Rewrite the material starting at the line containing "You are a GUI" and ending at the line containing "[x=82, y=86]", replacing "values list" with "value list" and leaving everything else unchanged. Give only those lines, and omit the pictures.
--- start INPUT RECORDS ---
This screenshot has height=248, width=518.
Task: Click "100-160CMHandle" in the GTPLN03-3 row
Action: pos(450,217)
--- end INPUT RECORDS ---
--- start INPUT RECORDS ---
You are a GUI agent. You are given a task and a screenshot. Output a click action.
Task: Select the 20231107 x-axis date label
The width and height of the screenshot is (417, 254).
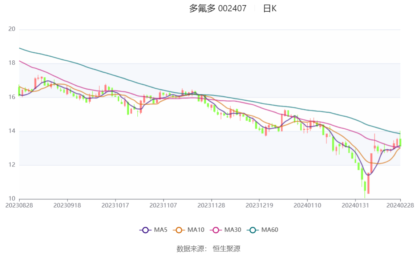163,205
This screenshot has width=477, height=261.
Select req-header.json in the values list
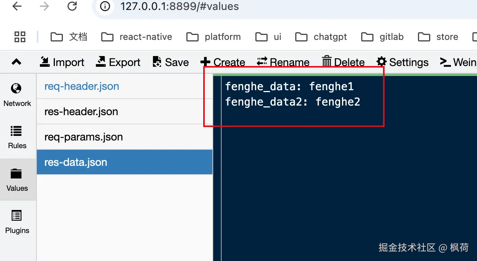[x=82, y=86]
--- end INPUT RECORDS ---
- **RESPONSE FOR THIS EXERCISE**
You are a GUI agent. You are given a task and a screenshot. Output a click action.
Task: Select the 20231107 x-axis date label
The width and height of the screenshot is (417, 254).
163,205
This screenshot has width=477, height=261.
Select req-header.json in the value list
[x=82, y=86]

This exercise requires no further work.